Published online Apr 14, 2019. doi: 10.3748/wjg.v25.i14.1697
Peer-review started: January 14, 2019
First decision: February 21, 2019
Revised: March 6, 2019
Accepted: March 15, 2019
Article in press: March 16, 2019
Published online: April 14, 2019
There is increasing evidence that long non-coding RNAs (lncRNAs) play an important role in tumor progression. The lncRNA cancer susceptibility 19 (CASC19) is highly expressed in colorectal cancer (CRC) tissues, and may be associated with colon cancer progression. However, there has been no experimental evidence regarding the function of CASC19 in CRC.
Investigation of the functions of the lncRNA CASC19 may suggest potential molecular mechanisms of CRC carcinogenesis and progression, and may further offer the potential for future preventive and therapeutic innovations in the management of CRC.
We measured the lncRNA CASC19 expression in CRC tissues and pair-matched adjacent non-tumor tissues, and investigated biological functions and the possible molecular mechanisms of CASC19 in CRC.
We detected CASC19 expression in CRC tissues and pair-matched adjacent non-tumor tissues using quantitative real-time PCR. The biological behavior of CASC19 in vitro was then assessed by overexpression and knockdown of the expression of CASC19. In further molecular mechanism studies, we confirmed the possible molecular mechanisms by which CASC19 plays a role by overexpression and knockdown of the expression of downstream molecules of CASC19.
The lncRNA CASC19 was upregulated in CRC tissue, which was related to tumor stage and metastasis.
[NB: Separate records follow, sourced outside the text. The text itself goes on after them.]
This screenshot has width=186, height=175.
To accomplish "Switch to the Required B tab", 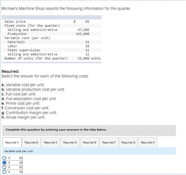I will point(31,142).
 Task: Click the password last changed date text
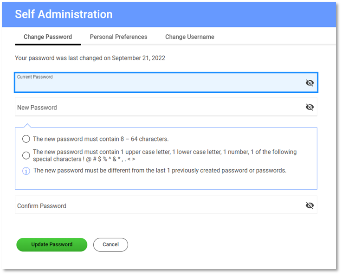coord(90,58)
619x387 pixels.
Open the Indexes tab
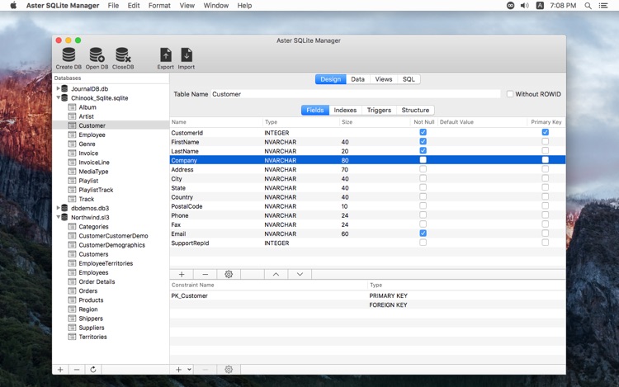[x=345, y=110]
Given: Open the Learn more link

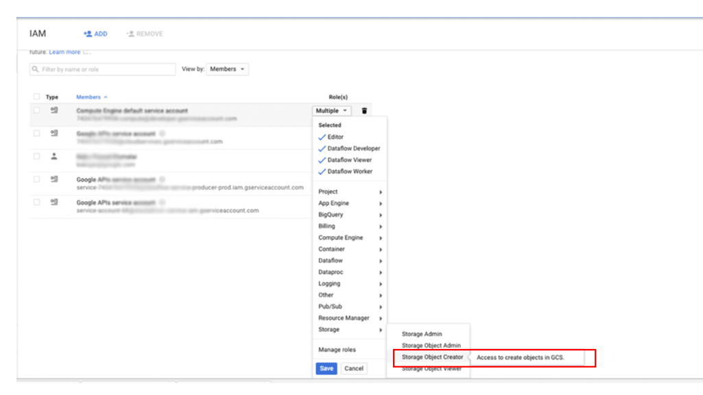Looking at the screenshot, I should 64,52.
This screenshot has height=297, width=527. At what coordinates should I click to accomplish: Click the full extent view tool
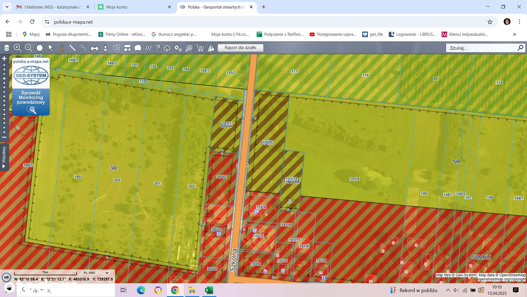tap(40, 48)
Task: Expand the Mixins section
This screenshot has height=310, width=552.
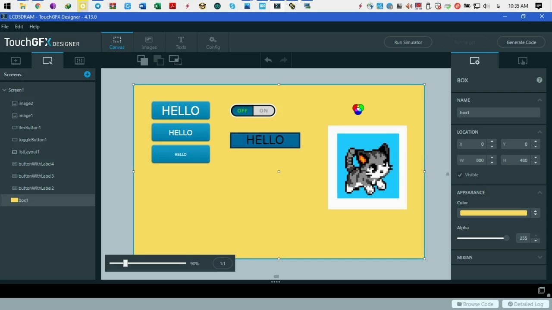Action: click(x=539, y=257)
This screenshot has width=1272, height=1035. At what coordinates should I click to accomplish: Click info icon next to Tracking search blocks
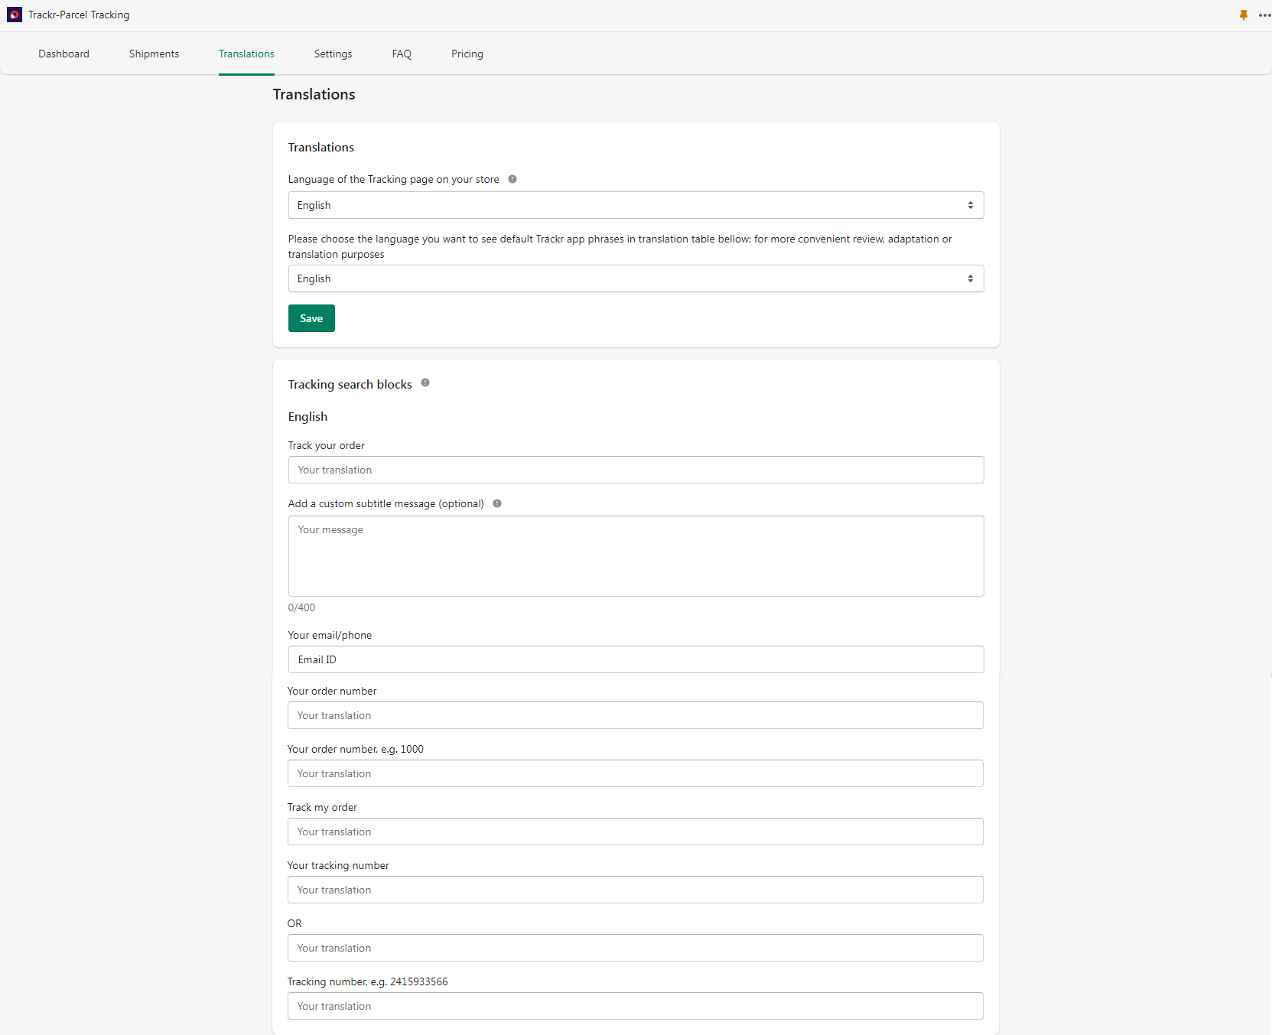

The lncRNA CASC19 had a role of promoting proliferation, metastasizing ability, and epithelial-mesenchymal transition, and inhibiting apoptosis by regulating microRNA 140-5p/cell migration inducing hyaluronidase 1 (miR-140-5p/CEMIP) expression in CRC cells.
The lncRNA CASC 19 is overexpressed in CRC tissues and cell lines, which could promote CRC progression through regulating miR-140-5p/CEMIP.
Members of the CASC19/miR-140-5p/CEMIP axis may serve as useful targets for future preventive and therapeutic innovations in the management of CRC.